Dataset items

# # # # #

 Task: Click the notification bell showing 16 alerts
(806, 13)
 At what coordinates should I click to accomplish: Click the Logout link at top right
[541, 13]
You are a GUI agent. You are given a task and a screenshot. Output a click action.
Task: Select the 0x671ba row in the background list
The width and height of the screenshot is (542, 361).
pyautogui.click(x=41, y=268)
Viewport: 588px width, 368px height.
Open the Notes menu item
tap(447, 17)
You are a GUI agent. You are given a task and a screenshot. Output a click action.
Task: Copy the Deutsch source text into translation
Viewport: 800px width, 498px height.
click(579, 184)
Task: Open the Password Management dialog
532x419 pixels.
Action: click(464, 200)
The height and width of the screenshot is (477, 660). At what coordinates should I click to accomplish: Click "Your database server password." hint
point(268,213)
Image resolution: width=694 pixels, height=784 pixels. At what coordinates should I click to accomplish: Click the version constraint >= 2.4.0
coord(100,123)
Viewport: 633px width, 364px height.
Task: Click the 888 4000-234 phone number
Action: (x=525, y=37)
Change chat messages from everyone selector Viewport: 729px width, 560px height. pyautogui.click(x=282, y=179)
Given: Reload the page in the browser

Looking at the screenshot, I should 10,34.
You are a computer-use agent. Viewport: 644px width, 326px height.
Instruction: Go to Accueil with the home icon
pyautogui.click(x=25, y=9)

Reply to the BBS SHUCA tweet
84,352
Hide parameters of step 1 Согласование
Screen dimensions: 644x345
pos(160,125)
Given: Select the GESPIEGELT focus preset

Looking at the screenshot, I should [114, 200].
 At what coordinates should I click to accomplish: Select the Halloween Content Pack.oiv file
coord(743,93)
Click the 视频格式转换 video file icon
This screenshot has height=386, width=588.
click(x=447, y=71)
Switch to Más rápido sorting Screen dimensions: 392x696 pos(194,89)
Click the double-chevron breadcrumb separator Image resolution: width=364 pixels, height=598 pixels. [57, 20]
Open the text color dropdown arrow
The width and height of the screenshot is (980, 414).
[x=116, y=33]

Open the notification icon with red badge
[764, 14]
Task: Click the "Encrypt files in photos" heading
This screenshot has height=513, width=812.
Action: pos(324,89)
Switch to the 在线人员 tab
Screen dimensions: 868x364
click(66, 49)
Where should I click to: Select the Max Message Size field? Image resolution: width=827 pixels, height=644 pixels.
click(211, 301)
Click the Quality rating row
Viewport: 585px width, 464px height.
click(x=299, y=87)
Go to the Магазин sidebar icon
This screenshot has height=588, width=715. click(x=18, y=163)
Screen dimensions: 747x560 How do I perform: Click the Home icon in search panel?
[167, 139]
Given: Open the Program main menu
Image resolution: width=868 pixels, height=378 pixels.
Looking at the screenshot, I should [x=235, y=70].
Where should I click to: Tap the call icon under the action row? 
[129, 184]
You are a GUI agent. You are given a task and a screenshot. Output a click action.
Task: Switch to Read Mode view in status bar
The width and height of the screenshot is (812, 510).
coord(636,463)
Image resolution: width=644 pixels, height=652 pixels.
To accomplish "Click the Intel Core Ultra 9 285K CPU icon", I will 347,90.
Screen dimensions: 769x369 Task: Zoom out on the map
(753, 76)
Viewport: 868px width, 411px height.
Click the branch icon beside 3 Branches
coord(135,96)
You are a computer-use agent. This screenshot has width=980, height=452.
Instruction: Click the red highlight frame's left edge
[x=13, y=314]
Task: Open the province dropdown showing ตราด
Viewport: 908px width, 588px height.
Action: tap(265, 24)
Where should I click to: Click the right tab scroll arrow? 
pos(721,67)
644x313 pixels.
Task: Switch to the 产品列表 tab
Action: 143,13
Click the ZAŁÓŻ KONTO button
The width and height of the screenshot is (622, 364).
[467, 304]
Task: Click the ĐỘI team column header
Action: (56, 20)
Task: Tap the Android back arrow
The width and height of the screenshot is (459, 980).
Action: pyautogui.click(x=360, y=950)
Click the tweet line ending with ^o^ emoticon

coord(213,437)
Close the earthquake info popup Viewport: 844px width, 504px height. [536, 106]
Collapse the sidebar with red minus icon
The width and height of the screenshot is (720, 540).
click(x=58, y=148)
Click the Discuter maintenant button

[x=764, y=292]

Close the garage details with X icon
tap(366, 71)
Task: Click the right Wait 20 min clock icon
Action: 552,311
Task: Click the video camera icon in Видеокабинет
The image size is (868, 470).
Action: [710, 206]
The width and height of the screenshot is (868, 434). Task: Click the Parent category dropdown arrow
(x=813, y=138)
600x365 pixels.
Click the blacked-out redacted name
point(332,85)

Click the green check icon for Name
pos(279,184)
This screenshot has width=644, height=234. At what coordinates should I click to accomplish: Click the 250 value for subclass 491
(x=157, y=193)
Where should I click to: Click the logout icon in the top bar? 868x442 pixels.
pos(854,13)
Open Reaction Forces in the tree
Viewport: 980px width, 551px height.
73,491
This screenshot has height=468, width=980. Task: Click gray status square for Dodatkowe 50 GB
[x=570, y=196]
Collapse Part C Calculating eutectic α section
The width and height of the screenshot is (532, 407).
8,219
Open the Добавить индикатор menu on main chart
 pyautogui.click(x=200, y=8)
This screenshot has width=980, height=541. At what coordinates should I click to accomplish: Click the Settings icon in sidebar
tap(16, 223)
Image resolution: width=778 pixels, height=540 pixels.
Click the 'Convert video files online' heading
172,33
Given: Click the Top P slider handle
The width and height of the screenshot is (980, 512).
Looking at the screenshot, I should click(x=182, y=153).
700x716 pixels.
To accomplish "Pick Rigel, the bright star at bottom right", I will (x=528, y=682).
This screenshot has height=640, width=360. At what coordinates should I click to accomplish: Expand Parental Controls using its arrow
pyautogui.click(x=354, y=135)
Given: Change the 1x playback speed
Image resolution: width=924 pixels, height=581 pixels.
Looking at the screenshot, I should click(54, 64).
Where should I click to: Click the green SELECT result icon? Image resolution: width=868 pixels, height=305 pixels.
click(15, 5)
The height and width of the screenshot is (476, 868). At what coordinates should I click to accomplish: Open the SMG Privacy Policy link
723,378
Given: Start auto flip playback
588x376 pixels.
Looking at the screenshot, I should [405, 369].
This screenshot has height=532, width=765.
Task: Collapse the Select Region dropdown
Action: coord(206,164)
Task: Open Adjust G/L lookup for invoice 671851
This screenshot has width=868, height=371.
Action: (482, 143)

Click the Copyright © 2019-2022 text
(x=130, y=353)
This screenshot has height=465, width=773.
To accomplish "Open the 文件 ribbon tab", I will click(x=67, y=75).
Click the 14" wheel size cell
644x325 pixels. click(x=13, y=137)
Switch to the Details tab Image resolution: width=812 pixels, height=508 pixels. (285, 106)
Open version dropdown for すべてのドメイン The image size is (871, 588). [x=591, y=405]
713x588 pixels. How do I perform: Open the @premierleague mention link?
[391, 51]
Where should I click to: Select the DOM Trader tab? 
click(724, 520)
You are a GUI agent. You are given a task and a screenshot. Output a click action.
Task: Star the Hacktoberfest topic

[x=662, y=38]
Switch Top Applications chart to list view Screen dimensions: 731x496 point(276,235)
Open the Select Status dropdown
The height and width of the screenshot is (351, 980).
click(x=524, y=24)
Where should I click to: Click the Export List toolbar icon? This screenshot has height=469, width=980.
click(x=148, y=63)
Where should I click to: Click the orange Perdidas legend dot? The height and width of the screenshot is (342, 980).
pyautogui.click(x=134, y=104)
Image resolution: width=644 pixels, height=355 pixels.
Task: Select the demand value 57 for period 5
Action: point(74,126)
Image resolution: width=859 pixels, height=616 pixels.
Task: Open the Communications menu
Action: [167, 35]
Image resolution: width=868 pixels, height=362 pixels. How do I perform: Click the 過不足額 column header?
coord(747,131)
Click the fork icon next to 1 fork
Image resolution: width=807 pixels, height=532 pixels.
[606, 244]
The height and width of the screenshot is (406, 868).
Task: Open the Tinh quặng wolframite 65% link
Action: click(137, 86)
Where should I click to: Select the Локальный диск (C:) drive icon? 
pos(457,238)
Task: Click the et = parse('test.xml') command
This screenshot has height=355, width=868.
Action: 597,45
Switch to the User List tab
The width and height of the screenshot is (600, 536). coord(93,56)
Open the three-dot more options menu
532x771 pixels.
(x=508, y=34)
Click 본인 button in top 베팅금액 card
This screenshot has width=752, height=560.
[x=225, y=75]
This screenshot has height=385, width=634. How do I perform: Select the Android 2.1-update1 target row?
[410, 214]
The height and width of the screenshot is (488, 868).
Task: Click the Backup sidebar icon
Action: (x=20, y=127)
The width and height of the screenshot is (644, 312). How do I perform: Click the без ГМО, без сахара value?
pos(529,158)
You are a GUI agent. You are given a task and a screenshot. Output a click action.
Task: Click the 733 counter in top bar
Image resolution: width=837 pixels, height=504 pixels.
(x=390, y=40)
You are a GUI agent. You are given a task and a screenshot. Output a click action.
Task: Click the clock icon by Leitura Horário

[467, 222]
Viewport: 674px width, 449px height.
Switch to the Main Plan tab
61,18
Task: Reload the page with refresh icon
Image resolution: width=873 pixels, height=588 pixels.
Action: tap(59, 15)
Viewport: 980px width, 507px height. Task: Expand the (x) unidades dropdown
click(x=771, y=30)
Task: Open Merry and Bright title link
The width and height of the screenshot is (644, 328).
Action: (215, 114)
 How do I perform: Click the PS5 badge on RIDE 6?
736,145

# # # # #

Copy out every line from the data above in which the word "Change" occurs.

Your solution
Change chat messages from everyone selector Viewport: 729px width, 560px height. pyautogui.click(x=282, y=179)
Given: Change the 1x playback speed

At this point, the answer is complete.